Dear Dr G,

I am a 58 year-old man who recently discovered that my wife is eight weeks pregnant. The trouble is, I already had my vasectomy!

My wife and I decided that I should undergo sterilisation after our last child was born seven years ago. Of course, being a selfless and conscientious man, I decided to go through the vasectomy. The vasectomy itself was uneventful and I must say it has been liberating in our sex life, as the fear of parenthood is no longer in our minds during intimacy.

Needless to say, I was shocked when my 28-year-old wife informed me that she is now eight weeks pregnant, despite the vasectomy. I immediately went to see my doctor and had a semen analysis. I was told I have no sperm (azoospermia).

Putting Dr G on the spot, I will like to ask – isn’t vasectomy a guarantee of sterilisation? Can you tell me what are the odds of a vasectomy failure. If so, what is the mechanism of failure? Can my wife still get pregnant despite the azoospermia? I am confused!

Please help,

Vasectomy is the surgical intervention for sterilisation or permanent contraception for men.

During the procedure, the vas deferens (ductal systems that delivers the sperm to the ejaculate) will be identified and ligated. Such occlusion can prevent the sperm from entering the prostatic ducts, hence it is unable to reach the female eggs for fertilisation. Vasectomies are commonly done under local anesthesia in clinics. Such modality of contraception is significantly risk-free, less invasive and more cost effective, in comparison with female tubal ligations.

As a result, the decision to use vasectomy as a form of contraception has gain tremendous popularity in recent years, with some countries reaching 20% of all forms of contraception. With near 100% efficacy for sterilisation, even the remote possibility of vasectomy failure can send chills down the spine of men who built up the courage to go for the snip.

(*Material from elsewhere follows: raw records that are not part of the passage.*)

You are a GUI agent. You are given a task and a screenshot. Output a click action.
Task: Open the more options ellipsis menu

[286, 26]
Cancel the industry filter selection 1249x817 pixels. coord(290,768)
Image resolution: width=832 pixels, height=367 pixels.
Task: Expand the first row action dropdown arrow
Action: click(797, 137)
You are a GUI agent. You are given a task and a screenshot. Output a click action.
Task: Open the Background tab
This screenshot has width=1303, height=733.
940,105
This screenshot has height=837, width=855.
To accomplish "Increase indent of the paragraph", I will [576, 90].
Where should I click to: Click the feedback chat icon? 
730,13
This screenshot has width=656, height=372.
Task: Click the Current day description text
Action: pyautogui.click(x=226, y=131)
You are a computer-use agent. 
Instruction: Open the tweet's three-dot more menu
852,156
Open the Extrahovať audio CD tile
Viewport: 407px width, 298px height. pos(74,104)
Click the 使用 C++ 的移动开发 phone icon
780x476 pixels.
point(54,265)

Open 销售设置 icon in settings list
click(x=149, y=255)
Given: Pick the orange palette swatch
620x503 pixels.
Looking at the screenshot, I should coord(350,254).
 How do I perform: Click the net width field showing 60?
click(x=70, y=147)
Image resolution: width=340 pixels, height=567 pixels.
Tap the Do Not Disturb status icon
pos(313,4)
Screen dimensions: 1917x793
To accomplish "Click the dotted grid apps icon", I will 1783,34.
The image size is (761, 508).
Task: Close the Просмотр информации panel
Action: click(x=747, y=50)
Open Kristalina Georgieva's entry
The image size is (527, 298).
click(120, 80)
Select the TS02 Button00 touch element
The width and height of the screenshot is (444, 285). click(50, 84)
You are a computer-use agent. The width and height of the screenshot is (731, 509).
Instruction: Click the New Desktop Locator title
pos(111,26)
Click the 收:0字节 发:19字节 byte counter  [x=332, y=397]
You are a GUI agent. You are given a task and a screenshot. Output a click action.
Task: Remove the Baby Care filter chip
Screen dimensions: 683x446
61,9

According to the Royal College of Obstetricians and Gynecologists, the spontaneous re-canalisation of the vas deferens following vasectomy is around 1 in 2,000. The 2005 review including both early and late failures revealed a total of 183 reconnections of the ligated vasa, from the astounding 43,642 vasectomies carried out. This translates to 0.4% of vasectomies destined for failure. Additionally, 60 pregnancies were recorded after 92,184 vasectomies.

Meaning the chances of the partner getting pregnant is about 0.07% after the snip. Although such statistics may seem alarming for men, the odds are much better than female tubal ligation having one in 300 failure rate.

The mechanism of errors in vasectomies can be divided into early and late failures. In early failures, this may be due to surgical errors during which the wrong tubes are removed. (Yes, this has happened even in the hands of the most skilled urologist).

Other causes of early failures may be due to lingering live sperm present in the men’s semen after the snip. Most doctors will encourage men to produce semen for analysis after three months, or 25 ejaculations, to verify their sperm-free status.

The late vasectomy failure although is documented, is exceedingly rare. It is estimated one in 4,000 men may face the “escape of the sperm” months or years after the ligations. This is believed to be due to scarring formed at the cut end of the vas deferens. The tiny channels can induce sperm granuloma resulting in nature delivering the gametes in a mysterious way.

The American photographer, Diane Arbus, noted for the images of marginalised individuals once profoundly said: “Love involves a peculiar unfathomable combination of understanding and misunderstanding.”

Meanwhile, Dr G’s response is: “Nature also involves a peculiar and mysterious combination or understanding and misunderstanding!” If the only way to identify the source of the sperm is through a DNA analysis of the offspring, will one be magnanimous enough to accept the “misunderstanding”?